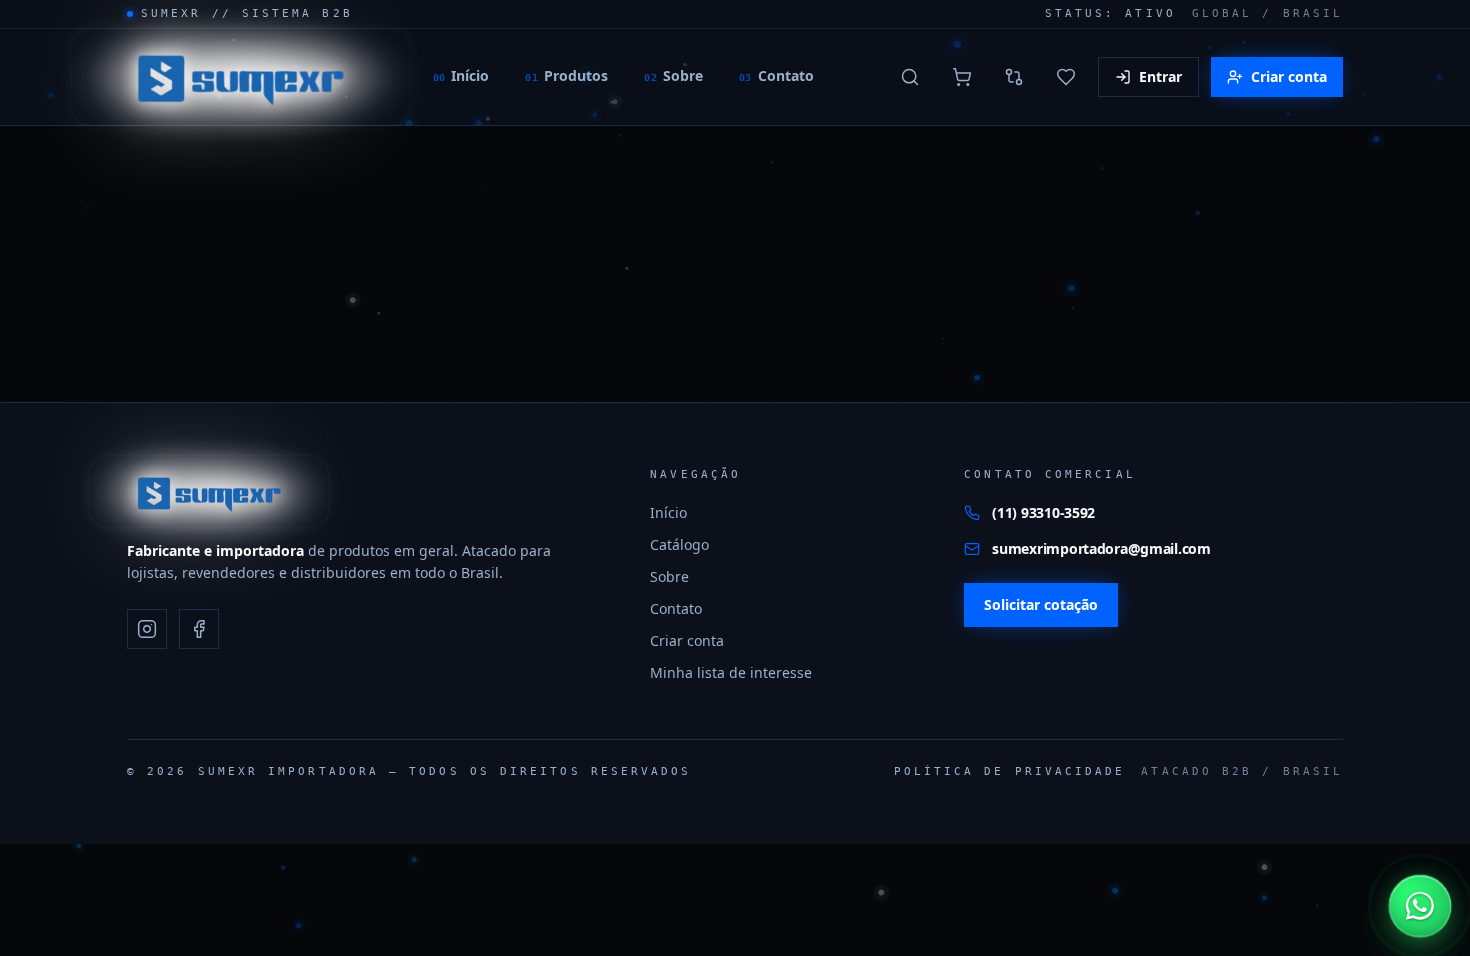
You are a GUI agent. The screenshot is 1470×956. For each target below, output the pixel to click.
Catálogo (679, 544)
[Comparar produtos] (1014, 77)
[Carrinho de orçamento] (962, 77)
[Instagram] (147, 629)
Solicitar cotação (1041, 604)
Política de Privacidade (1010, 771)
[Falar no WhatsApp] (1420, 906)
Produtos (566, 75)
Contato (776, 75)
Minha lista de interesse (731, 672)
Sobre (673, 75)
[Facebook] (199, 629)
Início (461, 75)
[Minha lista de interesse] (1066, 77)
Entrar (1160, 76)
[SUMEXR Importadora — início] (240, 76)
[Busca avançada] (910, 77)
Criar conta (1289, 76)
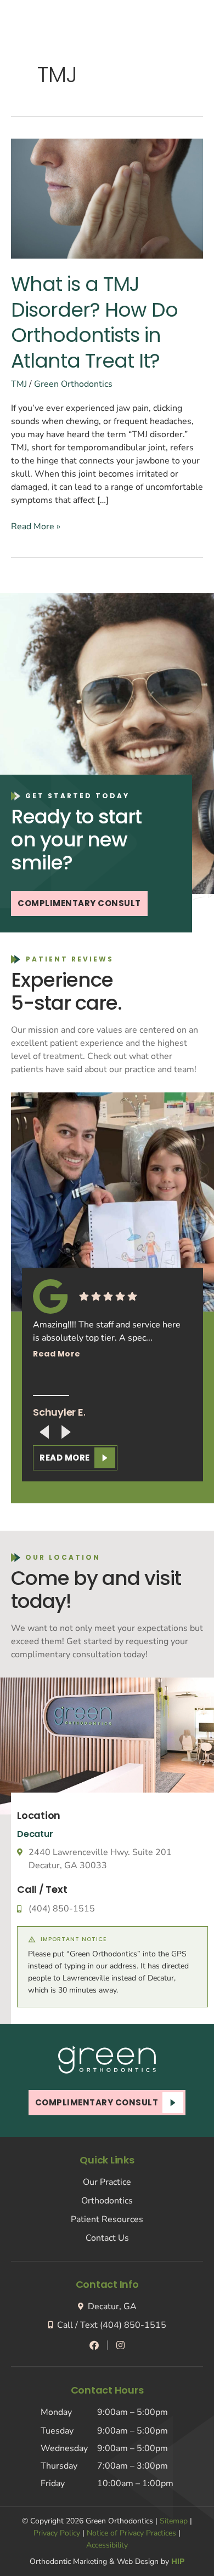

━━━

*Work instructions*.
Output each line of the records exactly. Any picture is skipped.

*Output for this exercise*.
You are a GUI agent. The screenshot is 1470×956. For each target below, output the pixel to click.
Catálogo (679, 544)
[Comparar produtos] (1014, 77)
[Carrinho de orçamento] (962, 77)
[Instagram] (147, 629)
Solicitar cotação (1041, 604)
Política de Privacidade (1010, 771)
[Falar no WhatsApp] (1420, 906)
Produtos (566, 75)
Contato (776, 75)
Minha lista de interesse (731, 672)
Sobre (673, 75)
[Facebook] (199, 629)
Início (461, 75)
[Minha lista de interesse] (1066, 77)
Entrar (1160, 76)
[SUMEXR Importadora — início] (240, 76)
[Busca avançada] (910, 77)
Criar conta (1289, 76)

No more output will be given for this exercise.